The Yankees have won nine of their last ten games, and perhaps the most amazing thing about this hot stretch is that they’ve done it without Gary Sanchez and Didi Gregorius, arguably their two best position players. Sanchez hurt his biceps taking a swing two Saturdays ago, the day before eight-game winning streak started. He resumed throwing and swinging Wednesday but is still a few weeks ago.

Gregorius, on the other hand, has not played at all during the regular season due to a shoulder strain suffered during the World Baseball Classic. The injury sucks, but what can you do? Gregorius resumed throwing last week and has gradually increased his workouts. He’s expected to play in his first official minor league rehab game later today. The Yankees could get Gregorius back sometime next week. Hooray for that.

While Gregorius has been sidelined, utility man Ronald Torreyes has filled in at shortstop admirably. He hasn’t been great — he’s hitting .239/.239/.391 (70 wRC+) in 46 plate appearances — but he hasn’t been a total disaster either. Torreyes has generally fielded the ball cleanly, plus he’s come up with some clutch hits. His two-run triple against the Orioles helped spark the comeback the led to the first win of the eight-game winning streak.

I was pretty excited when the Yankees acquired Torreyes last offseason — they traded for him, lost him on waivers, then claimed him back on waivers — but not because I thought he could be a future star or even a regular or anything like that. I thought he could be exactly what he has been for the Yankees: a solid high-energy bench player who could spot start for a few weeks and not kill you at the plate or in the field. Good bench players are tough to find.

That said, we’ve reached the point where Torreyes is starting to get exposed by playing everyday. He’s gone 5-for-26 (.192) in his last eight games and is averaging only 2.97 pitches per plate appearances during that time. Only three strikeouts is good! That’s what Torreyes does. He makes a lot of contact. But he’s not impacting the baseball much, and it’s starting to show up in his numbers. A few clutch hits have prevented him from being a total drain on the offense, so that’s cool.

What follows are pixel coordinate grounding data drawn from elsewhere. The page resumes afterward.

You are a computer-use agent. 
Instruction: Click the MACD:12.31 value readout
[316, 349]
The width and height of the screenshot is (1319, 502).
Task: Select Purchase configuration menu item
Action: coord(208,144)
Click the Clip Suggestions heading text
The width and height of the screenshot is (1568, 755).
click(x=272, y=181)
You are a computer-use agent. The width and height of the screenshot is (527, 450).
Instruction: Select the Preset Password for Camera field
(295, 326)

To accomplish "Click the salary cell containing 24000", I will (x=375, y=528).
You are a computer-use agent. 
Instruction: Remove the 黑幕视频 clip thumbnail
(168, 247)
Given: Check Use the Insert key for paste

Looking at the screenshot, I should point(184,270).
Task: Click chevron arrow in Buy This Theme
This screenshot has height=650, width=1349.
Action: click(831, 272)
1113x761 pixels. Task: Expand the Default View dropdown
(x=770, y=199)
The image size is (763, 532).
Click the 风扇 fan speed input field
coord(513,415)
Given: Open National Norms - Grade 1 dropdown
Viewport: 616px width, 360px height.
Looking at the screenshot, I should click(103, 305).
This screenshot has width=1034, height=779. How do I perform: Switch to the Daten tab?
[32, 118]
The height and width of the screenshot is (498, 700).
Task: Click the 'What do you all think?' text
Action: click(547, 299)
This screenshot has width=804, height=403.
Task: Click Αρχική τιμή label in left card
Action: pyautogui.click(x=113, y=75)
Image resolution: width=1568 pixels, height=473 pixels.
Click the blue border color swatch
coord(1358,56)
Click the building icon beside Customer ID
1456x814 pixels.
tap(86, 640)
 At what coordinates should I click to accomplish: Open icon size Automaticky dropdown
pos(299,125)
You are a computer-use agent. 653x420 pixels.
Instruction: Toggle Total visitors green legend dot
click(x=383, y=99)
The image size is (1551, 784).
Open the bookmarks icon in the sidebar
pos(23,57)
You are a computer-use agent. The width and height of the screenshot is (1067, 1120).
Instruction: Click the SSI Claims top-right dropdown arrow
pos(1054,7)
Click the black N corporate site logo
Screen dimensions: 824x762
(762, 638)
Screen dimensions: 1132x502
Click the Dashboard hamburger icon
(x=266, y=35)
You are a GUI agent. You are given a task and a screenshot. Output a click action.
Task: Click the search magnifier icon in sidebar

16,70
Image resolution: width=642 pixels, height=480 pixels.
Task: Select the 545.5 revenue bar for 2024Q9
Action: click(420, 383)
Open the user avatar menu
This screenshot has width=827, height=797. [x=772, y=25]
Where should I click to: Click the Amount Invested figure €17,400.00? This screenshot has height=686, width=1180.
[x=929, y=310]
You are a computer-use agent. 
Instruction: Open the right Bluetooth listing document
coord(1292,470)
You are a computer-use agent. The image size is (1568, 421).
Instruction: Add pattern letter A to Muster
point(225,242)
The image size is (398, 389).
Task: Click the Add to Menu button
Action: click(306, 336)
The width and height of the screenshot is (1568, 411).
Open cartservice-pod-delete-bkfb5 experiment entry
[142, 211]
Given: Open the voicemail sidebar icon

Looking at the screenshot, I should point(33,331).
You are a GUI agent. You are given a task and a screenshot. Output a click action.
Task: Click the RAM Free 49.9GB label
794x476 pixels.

Once Gregorius returns, the Yankees can slide Torreyes back into the reserve infielder role he fills so well, and enjoy an upgrade on both sides of the ball at shortstop. Didi has made steady progress in his two years with the Yankees. He was a better player in September 2015 than he was in April 2015, and he was a much better player in September 2016 than he was in April 2016. I’m looking forward to seeing where he takes his game this season.

This isn’t intended to be a knock on Torreyes, because he gave the Yankees exactly what they needed at shortstop while Gregorius was out: competence. He made all the plays he was supposed to make on defense and he chipped in some big hits. We’ve seen some bench players thrust into everyday duty by injuries in recent years who were overmatched. Jayson Nix. Chris Stewart. Brendan Ryan. Ben Francisco. So on and so forth.

That didn’t happen with Torreyes and he deserves major props for holding down a tough position as well as he has. The Yankees are a much better team with Gregorius in the lineup though, and now that he’s inching closer to a return, it’s exciting to think this team could be ever better going forward. Then when Sanchez returns? Oh boy.